Ich verstehe immer nicht weshalb XC Räder noch mit 80mm Vorbauten und 70° Lenkwinkel gefahren werden. Wo bitte wäre der Nachteil bei längerem Hauptrahmen und Kettenstreben und flacherem Lenkwinkel bei kürzerem Vorbau? Man fährt doch mit einem 70° Lenkwinkel nicht schneller bergauf...und die Sitzposition muss man nicht über den Vorbau strecken...Druck bekommt man mit längeren Kettenstreben und längeren Hauptrahmen auch mehr aufs Vorderrad ohne einen 80mm Vorbau fahren zu müssen.
 
Was lässt dich glauben, dass die heutigen DH Bikes in 10 Jahren nicht so wirken, wie die 2005er Modelle heute? ;)

Gabs da schon wieder eine Art "Umkehren" zu steileren Winkeln und weniger Radstand? Hab das nicht so im Blick...

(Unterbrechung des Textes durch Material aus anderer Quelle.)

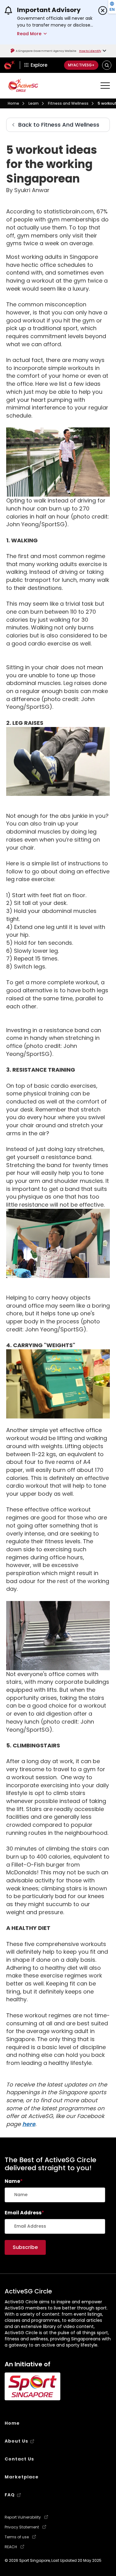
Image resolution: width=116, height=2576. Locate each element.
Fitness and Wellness (68, 103)
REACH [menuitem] (11, 2546)
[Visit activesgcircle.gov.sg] (23, 85)
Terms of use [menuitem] (17, 2537)
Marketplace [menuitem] (22, 2477)
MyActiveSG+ (81, 65)
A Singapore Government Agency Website (46, 51)
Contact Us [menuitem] (19, 2459)
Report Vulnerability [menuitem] (23, 2517)
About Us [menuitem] (16, 2441)
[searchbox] (55, 2194)
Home (13, 103)
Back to (58, 124)
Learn (33, 103)
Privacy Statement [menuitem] (22, 2527)
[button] (107, 65)
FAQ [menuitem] (10, 2495)
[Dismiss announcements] (102, 10)
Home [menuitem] (12, 2423)
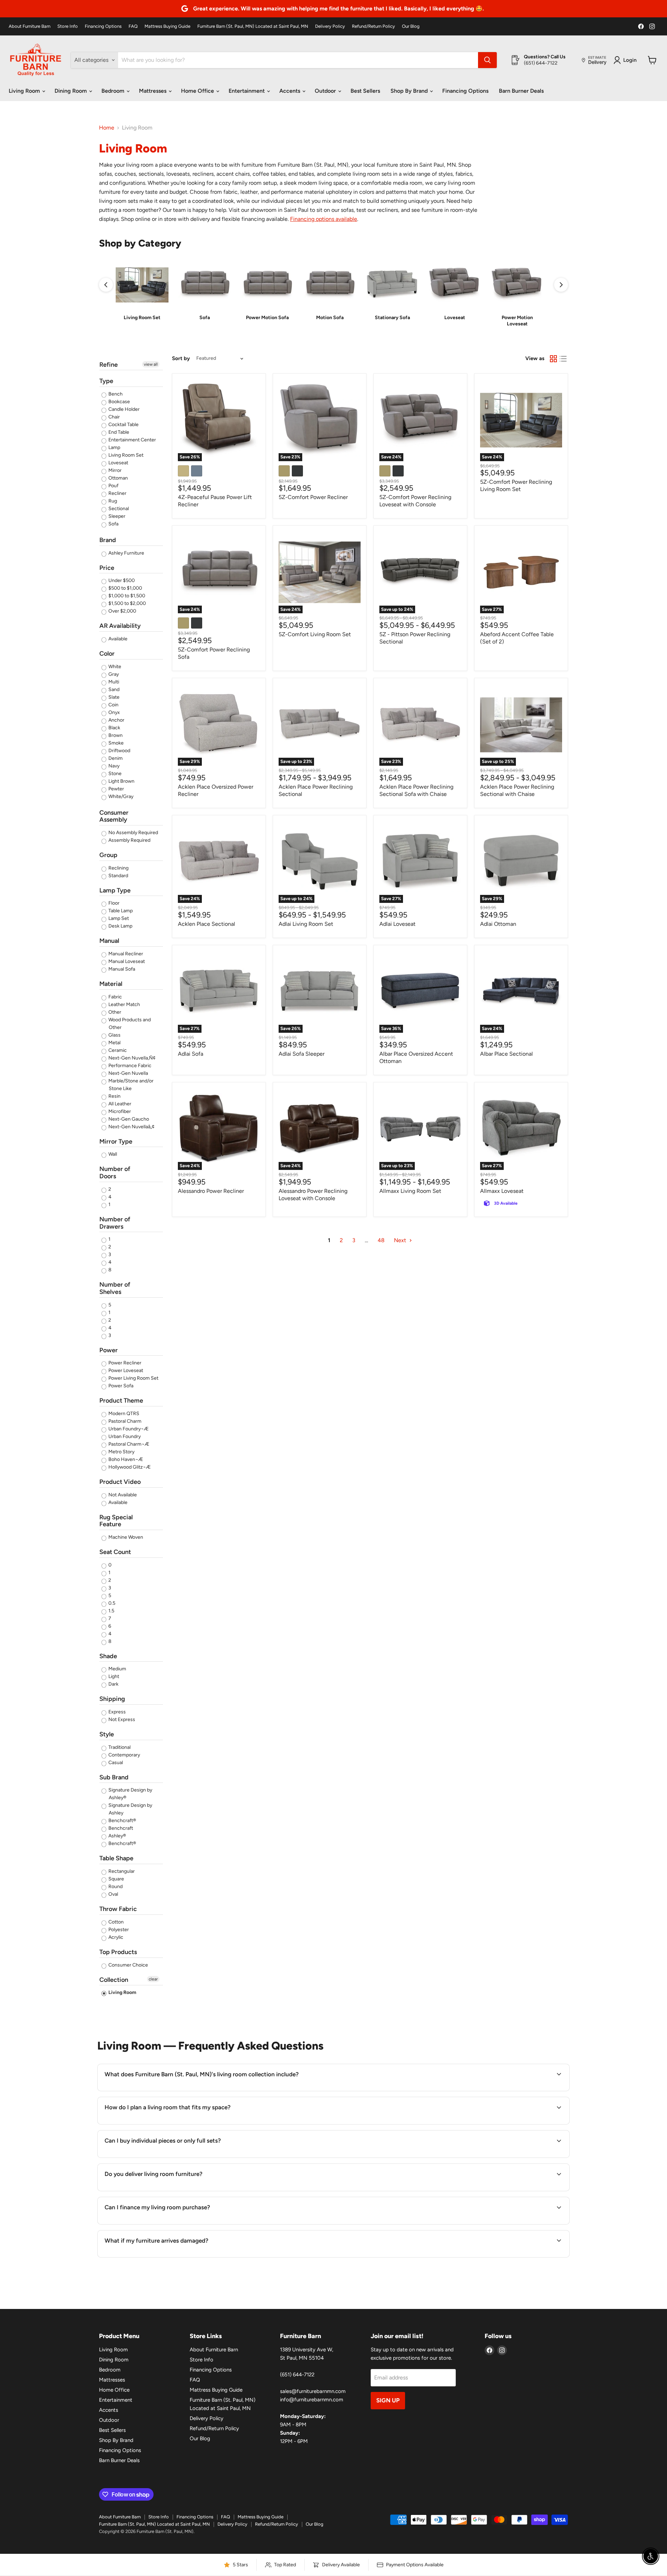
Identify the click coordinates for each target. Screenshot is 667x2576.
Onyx (113, 712)
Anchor (115, 720)
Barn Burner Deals (521, 91)
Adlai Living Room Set (306, 924)
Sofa (112, 524)
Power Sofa (120, 1386)
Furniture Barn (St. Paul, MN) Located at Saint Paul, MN (252, 26)
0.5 (111, 1603)
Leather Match (123, 1004)
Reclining (118, 868)
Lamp (113, 447)
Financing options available (323, 219)
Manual (109, 941)
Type (106, 381)
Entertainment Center (131, 440)
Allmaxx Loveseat (502, 1191)
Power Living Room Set (132, 1378)
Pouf (112, 486)
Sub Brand (114, 1777)
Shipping (112, 1699)
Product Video (120, 1482)
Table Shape (116, 1858)
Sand (113, 689)
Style (106, 1734)
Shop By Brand (409, 91)
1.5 (110, 1611)
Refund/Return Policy (373, 26)
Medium (116, 1669)
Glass (114, 1035)
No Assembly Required (132, 833)
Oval (112, 1894)
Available (117, 639)
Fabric (114, 997)
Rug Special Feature (116, 1520)
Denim (115, 758)
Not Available (122, 1495)
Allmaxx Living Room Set (410, 1191)
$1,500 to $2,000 (126, 603)
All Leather (119, 1104)
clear (153, 1979)
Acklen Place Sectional (206, 924)
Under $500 (121, 580)
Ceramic (117, 1050)
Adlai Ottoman (498, 924)
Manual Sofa (121, 969)
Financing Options (103, 26)
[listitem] (142, 292)
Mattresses (153, 91)
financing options (177, 2223)
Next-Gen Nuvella (127, 1073)
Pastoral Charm (124, 1421)
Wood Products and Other (129, 1023)
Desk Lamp (119, 926)
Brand (107, 540)
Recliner (116, 493)
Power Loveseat (125, 1370)
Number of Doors (114, 1172)
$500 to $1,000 (124, 588)
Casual (115, 1762)
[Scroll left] (106, 285)
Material (110, 984)
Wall (112, 1154)
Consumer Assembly (114, 816)
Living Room (25, 91)
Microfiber (119, 1111)
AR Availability (120, 626)
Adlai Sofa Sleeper (301, 1053)
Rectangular (121, 1871)
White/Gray (120, 796)
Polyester (118, 1930)
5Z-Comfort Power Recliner (313, 497)
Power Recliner (124, 1363)
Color (107, 653)
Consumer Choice (127, 1965)
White (114, 667)
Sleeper (116, 516)
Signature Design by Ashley (129, 1809)
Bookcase (118, 402)
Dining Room (71, 91)
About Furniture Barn (29, 26)
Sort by (181, 359)
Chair (113, 417)
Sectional (118, 509)
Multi (113, 682)
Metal (114, 1043)
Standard (117, 876)
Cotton (115, 1922)
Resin (114, 1096)
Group (108, 855)
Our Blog (411, 26)
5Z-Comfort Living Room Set (315, 634)
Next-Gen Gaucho (128, 1119)
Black (113, 728)
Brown (115, 735)
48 (381, 1240)
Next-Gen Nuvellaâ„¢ (131, 1127)
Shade (108, 1656)
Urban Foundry (124, 1436)
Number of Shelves (114, 1288)
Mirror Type (115, 1141)
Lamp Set (118, 918)
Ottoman (117, 478)
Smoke (115, 743)
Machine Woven (125, 1537)
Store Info (67, 26)
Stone (114, 773)
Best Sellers (365, 91)
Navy (113, 766)
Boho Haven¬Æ (125, 1459)
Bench (115, 394)
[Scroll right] (561, 285)
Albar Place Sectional (506, 1053)
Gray (113, 674)
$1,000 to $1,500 (126, 596)
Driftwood (118, 751)
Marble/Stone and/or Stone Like (130, 1084)
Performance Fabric (129, 1066)
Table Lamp (120, 911)
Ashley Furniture (125, 553)
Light (113, 1676)
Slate (113, 697)
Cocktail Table (123, 424)
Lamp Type (115, 890)
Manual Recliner (125, 954)
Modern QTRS (123, 1413)
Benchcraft (120, 1828)
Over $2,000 (121, 611)
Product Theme (121, 1400)
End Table (118, 432)
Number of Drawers (114, 1222)
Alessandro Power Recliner (211, 1191)
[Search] (487, 60)
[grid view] (553, 359)
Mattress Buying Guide (167, 26)
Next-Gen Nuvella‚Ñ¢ (131, 1058)
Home (106, 128)
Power (108, 1350)
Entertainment (247, 91)
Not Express (121, 1719)
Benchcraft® (121, 1820)
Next (400, 1240)
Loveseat (117, 463)
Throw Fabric (118, 1909)
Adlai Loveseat (397, 924)
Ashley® (116, 1836)
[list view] (563, 359)
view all (151, 364)
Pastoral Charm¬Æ (128, 1444)
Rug (112, 501)
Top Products (118, 1952)
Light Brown (120, 781)
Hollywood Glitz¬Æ (129, 1467)
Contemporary (123, 1755)
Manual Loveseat (126, 961)
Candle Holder (123, 409)
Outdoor (326, 91)
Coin (112, 705)
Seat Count (115, 1552)
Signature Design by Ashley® (129, 1794)
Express (116, 1712)
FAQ (133, 26)
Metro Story (120, 1452)
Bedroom (113, 91)
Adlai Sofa (190, 1053)
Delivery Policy (330, 26)
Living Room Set (125, 455)
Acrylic (115, 1937)
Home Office (198, 91)
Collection (113, 1980)
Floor (113, 903)
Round (115, 1886)
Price (106, 568)
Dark (112, 1684)
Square (115, 1879)
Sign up (388, 2400)
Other (114, 1012)
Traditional (119, 1747)
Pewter (115, 789)
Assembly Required (128, 840)
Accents (290, 91)
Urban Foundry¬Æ (128, 1429)
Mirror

Eine Umkehr nicht, aber die Winkel werden nicht mehr flacher, die Kettenstreben nicht mehr kürzer oder länger. Also entweder Verlangsamung oder Stagnation. Am Reach kann man ohnedies nicht ewig verlängern und das Tretlager absenken auch nicht. In die andere Richtung wird's eher nicht gehen. ;)
Kann natürlich sein, wenn Red Bull es verlangt, dass sie die DH Strecken in Richtung A-Line verändern. Dann würde sich die Geometrie wieder anpassen.
 
Man sollte sich an jenen Bikes orientieren, wie wirklich schnell sind: Den Downhill Bikes. Dort nähert man sich ja langsam dem Optimum und man kann sich viel abschauen.
Was lässt dich glauben, dass die heutigen DH Bikes in 10 Jahren nicht so wirken, wie die 2005er Modelle heute? ;)
Da kann ich @marx. nur Recht geben. Vom "Optimum" wird geredet, seit dem es Spezialisierungen gibt, und das ist grob ab 1990 der Fall. Es ist eine Evolution, die der Diversifizierung geschuldet ist, genauso dem technischen Fortschritt und der Bereitschaft der Kunden, für Bikes auch sehr viel zu zahlen. Meine Prognose: In 10 Jahren lassen sich Bikes, die etwa die Bergabperformance eines heutigen Downhillers erreichen, bergauf pedalieren, wie heute Enduros.
Optimiert werden aber immer auch die Spezialisierungen. Was für 1990 ein optimales Bike war, mit dem man sowohl einen Uphill, einen Downhill und einen Cross Country fahren (und gewinnen) konnte, wäre heute unvorstellbar, weil die Bikes extrem spezialisiert wurden und auch immer noch neue auftauchen, neuerdings z.B. die "Trailbikes" oder die langen "Geometron"-Geometrien.
 
Ich verstehe immer nicht weshalb XC Räder noch mit 80mm Vorbauten und 70° Lenkwinkel gefahren werden. Wo bitte wäre der Nachteil bei längerem Hauptrahmen und Kettenstreben und flacherem Lenkwinkel bei kürzerem Vorbau? Man fährt doch mit einem 70° Lenkwinkel nicht schneller bergauf...und die Sitzposition muss man nicht über den Vorbau strecken...
Verstehen tu ich das auch nicht - da wäre viel Potenzial drin. Aber die XC-Leute sind für mich sehr mit den Rennradlern verwandt: Sehr konservativ.
 
Ich schreibe von DH Bikes. Was soll man dran noch groß verändern? Lenkwinkel flacher - wurde schon versucht. Kettenstreben länger: Die meisten fahren bei einstellbaren Kettenstreben nicht die längste Variante.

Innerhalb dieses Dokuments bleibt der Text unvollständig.